## SUPPLIED PASSAGE
__________
And a ragged contingent of miners set out on their quest. After a sort of dream-journey down a nearly bottomless pit in their mine, they emerge on the other side of the world and pop their heads out of the ground to find... England of the 1990s. We who watch the movie immediately realize that that is where they are, but the villagers themselves are clueless. And impressed. So many lights! They stare in awe at the streetlights and all the other lights illuminating a mid-sized city in the north of England on a dark November evening. To the villagers, all the lights prove that this must be the City of God, but they are mystified by the fact that they can't spot the great Church they are looking for. Everybody knows that the church is always the tallest building in any town or city, so why can't they see it?

Eventually, after many trials and tribulations and run-ins with modern horrors like cars and trains and TV screens, the rag-tag band of villagers manage to find a foundry (which is about to close down for good) and persuade the founders to cast a spire for them on their last night at work. Finally, they manage to bring their newly-cast spire to the church (which is of course not the tallest building in the city) and raise it to the top of the church. It is the young boy, the sage, who finally puts the spire in place, but afterwards he plunges to his death on the ground. The village is saved, the plague has been averted, but the young boy had to pay for his village with his life.

Actually, the entire journey probably didn't happen at all. It was probably the young boy who just told the other villagers a story about how the bravest of them made their way to the City of God and found His Church and put a spire on the top of it and saved their village, at the cost of only one brave soul among them. (Soon after finishing his tale, the boy came down with the plague and died, but no one else was infected.)

But the amazing thing is that the boy apparently saw an English city of the 1990s, but he could only describe and understand what he saw using medieval terms and medieval ideas. He saw what we see, but he was unable to see what we see. Wow.

To me, almost the best thing about the movie was the meeting between the soon-to-be-unemployed founders of the 1990s and the ragged miners from the fourteenth century, trying to outrun death. The tolerant but weary founders regarded the miners as some kind of weird Hare Krishna people. They couldn't understand who these strange and wild people were, but they could sense their desperation, and in a gesture of utterly human sympathy and good will, they agreed to cast the spire for them.

So all I can say is that... when people are exposed to things that are not part of their reality bubbles at all, the result can be... wow. And to me, the natural is rather more fascinating than the supernatural. Or maybe my problem is that demons hold only a limited fascination to me. A real, honest-to-God visitor from the Middle Ages is so much more amazing for me to imagine than a modern army fighting demons with medieval means. But then I believe in the Middle Ages, but not in demons, I'm afraid!

Again, this is not a criticism of your story, Shayne. It's rather that your story sent my thoughts scurrying in all directions. And if your story ultimately won't give me the spine-tingling mystery and ambiguity of colliding "virgin realities" - inhabited by people who have never come into contact with conflicting world views, and are therefore "reality virgins" - it is reward enough for me that your story brought me back to that amazing movie I just talked about, and to the dizzying question of what the heck reality is in the first place.

Now I'm ready for Lois the vampire slayer and her Scoobies, Jimmy and Clark(?)! Bring on the action, Shayne!
__________
## WORK REQUEST 1
In the movie commentary, what do the villagers take all the city lights to prove?
## WORK REQUEST 2
From the movie commentary, copy the portion that starts at "And a ragged" and ends at "they see it?".

## SUPPLIED DATA
__________
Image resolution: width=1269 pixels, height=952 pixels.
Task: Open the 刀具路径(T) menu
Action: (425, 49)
__________
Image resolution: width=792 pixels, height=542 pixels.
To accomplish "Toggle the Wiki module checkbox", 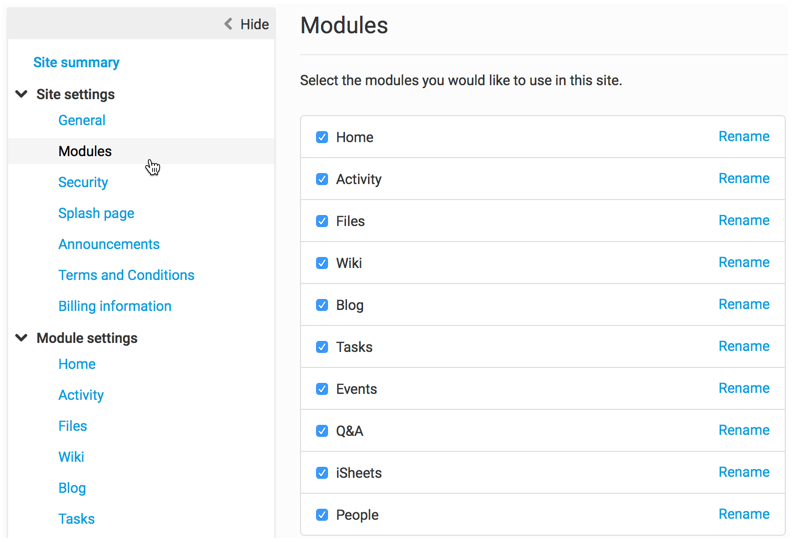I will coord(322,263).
__________
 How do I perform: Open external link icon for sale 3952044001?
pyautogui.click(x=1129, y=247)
__________
## TASK SOLUTION 1
They take the lights to prove that this must be the City of God.

## TASK SOLUTION 2
And a ragged contingent of miners set out on their quest. After a sort of dream-journey down a nearly bottomless pit in their mine, they emerge on the other side of the world and pop their heads out of the ground to find... England of the 1990s. We who watch the movie immediately realize that that is where they are, but the villagers themselves are clueless. And impressed. So many lights! They stare in awe at the streetlights and all the other lights illuminating a mid-sized city in the north of England on a dark November evening. To the villagers, all the lights prove that this must be the City of God, but they are mystified by the fact that they can't spot the great Church they are looking for. Everybody knows that the church is always the tallest building in any town or city, so why can't they see it?